[CONSIGNES]:
[1] Quels sont tous les passages placés entre guillemets dans l'extrait sur la bioéthique musulmane ? Recopiez-les.
[2] Les affirmations suivantes concordent-elles avec l'extrait sur la bioéthique musulmane ? Répondez par oui ou non, en citant les mots décisifs de l'extrait.
(a) En islam, la vie est considérée comme un don sacré.
(b) La jurisprudence musulmane refuse toute interruption thérapeutique de grossesse.
(c) Le culte musulman s'engage à respecter pleinement la Loi républicaine.
[3] Répondez aux questions suivantes d'après l'extrait sur la bioéthique musulmane.
(a) Sur quel principe la jurisprudence musulmane admet-elle l'interruption thérapeutique de grossesse ?
(b) Qui fera très certainement le choix des aspirations inéluctables de la société ?
(c) Pour le bien de qui les réserves sont-elles émises en premier lieu ?

[EXTRAIT ÉTUDIÉ]:
───

Le socle de la bioéthique musulmane est en accord avec celui de la bioéthique générale : elles sont avant tout au service de la vie. En islam, la vie est un don sacré et un dépôt provisoire. L’islam confère une grande importance au bien-être du corps (« Soignez-vous, Dieu n’a pas envoyé de maladie sans en avoir prévu le remède », recommandait le Prophète Muhammad), à son respect dans la vie comme dans la mort. On trouve dans le Coran cette belle idée que les « peaux témoigneront » aux portes du Paradis (41 ; 21). Et pourtant, la jurisprudence musulmane, sur le principe de la bonne intention (niyyah), admet l’interruption thérapeutique de grossesse (ITG) dans les cas d’une anomalie embryonnaire grave ou d’un risque pour la santé de la mère : « Il n’y a pas de péché sur celui qui est contraint sans toutefois abuser ni transgresser, car Dieu est Pardonneur et Miséricordieux. » (Coran 2 ; 173) C’est dans l’œuvre de vie, pour les leurs, pour les autres, que réside la mission essentielle d’amour et de compassion des religions.

Les élus du Parlement feront très certainement le choix des aspirations inéluctables de notre société. Le culte musulman s’engage au plein respect de la Loi républicaine. Nous attirons toutefois l’attention sur le rôle structurant des traditions familiales et filiales, auxquelles nous sommes attachés, et nous émettons des réserves inquiètes sur les conséquences anthropologiques de son délitement, en premier lieu, pour le bien de l’enfant.

───

[DONNÉES FOURNIES]:
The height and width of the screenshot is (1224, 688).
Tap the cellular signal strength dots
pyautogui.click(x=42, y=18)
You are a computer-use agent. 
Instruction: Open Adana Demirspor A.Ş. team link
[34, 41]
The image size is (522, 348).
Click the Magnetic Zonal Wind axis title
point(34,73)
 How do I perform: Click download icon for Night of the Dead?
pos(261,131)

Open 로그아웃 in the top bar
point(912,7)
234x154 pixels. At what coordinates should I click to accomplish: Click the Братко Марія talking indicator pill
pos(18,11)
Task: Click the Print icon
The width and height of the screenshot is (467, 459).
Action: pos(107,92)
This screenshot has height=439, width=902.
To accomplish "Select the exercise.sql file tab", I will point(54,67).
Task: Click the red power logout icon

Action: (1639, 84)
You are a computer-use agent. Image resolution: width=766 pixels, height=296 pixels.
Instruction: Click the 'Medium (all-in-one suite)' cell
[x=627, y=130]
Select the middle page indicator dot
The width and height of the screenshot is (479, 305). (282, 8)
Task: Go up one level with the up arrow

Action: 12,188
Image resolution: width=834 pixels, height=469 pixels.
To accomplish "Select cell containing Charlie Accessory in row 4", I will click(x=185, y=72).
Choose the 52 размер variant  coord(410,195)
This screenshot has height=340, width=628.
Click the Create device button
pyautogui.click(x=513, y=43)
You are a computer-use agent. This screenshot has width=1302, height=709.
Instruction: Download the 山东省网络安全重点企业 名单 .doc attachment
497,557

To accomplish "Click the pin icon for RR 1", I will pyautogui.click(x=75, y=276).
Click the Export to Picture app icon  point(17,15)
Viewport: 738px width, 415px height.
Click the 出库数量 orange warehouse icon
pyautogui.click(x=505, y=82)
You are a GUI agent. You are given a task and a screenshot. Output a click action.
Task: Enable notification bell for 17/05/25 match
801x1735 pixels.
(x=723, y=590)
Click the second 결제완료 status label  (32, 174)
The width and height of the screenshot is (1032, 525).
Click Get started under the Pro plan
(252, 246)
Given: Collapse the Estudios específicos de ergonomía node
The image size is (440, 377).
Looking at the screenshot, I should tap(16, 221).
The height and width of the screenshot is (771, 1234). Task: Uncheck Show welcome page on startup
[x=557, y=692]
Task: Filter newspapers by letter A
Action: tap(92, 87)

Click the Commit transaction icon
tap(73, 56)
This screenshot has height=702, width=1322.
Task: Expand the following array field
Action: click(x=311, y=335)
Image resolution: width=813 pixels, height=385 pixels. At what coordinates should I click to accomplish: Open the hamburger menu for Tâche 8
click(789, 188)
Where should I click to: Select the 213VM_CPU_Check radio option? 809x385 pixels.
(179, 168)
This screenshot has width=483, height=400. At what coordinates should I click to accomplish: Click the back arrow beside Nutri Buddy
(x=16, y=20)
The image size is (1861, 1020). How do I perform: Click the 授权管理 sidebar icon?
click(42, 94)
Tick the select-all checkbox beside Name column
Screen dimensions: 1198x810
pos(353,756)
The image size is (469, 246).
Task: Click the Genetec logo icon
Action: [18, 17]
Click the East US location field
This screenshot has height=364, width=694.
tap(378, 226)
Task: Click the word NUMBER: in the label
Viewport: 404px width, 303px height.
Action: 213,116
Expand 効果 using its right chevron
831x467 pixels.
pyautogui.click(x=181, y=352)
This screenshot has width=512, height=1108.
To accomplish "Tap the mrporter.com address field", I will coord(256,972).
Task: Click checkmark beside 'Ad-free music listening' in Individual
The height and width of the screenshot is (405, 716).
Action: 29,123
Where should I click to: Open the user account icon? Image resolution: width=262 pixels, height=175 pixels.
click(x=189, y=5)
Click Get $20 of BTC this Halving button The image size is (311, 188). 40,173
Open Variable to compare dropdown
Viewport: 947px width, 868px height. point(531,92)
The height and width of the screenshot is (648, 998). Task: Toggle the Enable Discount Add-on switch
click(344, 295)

───

[CORRIGÉS]:
[1]
« Soignez-vous, Dieu n’a pas envoyé de maladie sans en avoir prévu le remède »
« peaux témoigneront »
« Il n’y a pas de péché sur celui qui est contraint sans toutefois abuser ni transgresser, car Dieu est Pardonneur et Miséricordieux. »

[2]
(a) Oui : « En islam, la vie est un don sacré et un dépôt provisoire. »
(b) Non : « admet l’interruption thérapeutique de grossesse (ITG) dans les cas d’une anomalie embryonnaire grave ou d’un risque pour la santé de la mère »
(c) Oui : « Le culte musulman s’engage au plein respect de la Loi républicaine. »

[3]
(a) Sur le principe de la bonne intention (niyyah).
(b) Les élus du Parlement.
(c) Pour le bien de l'enfant.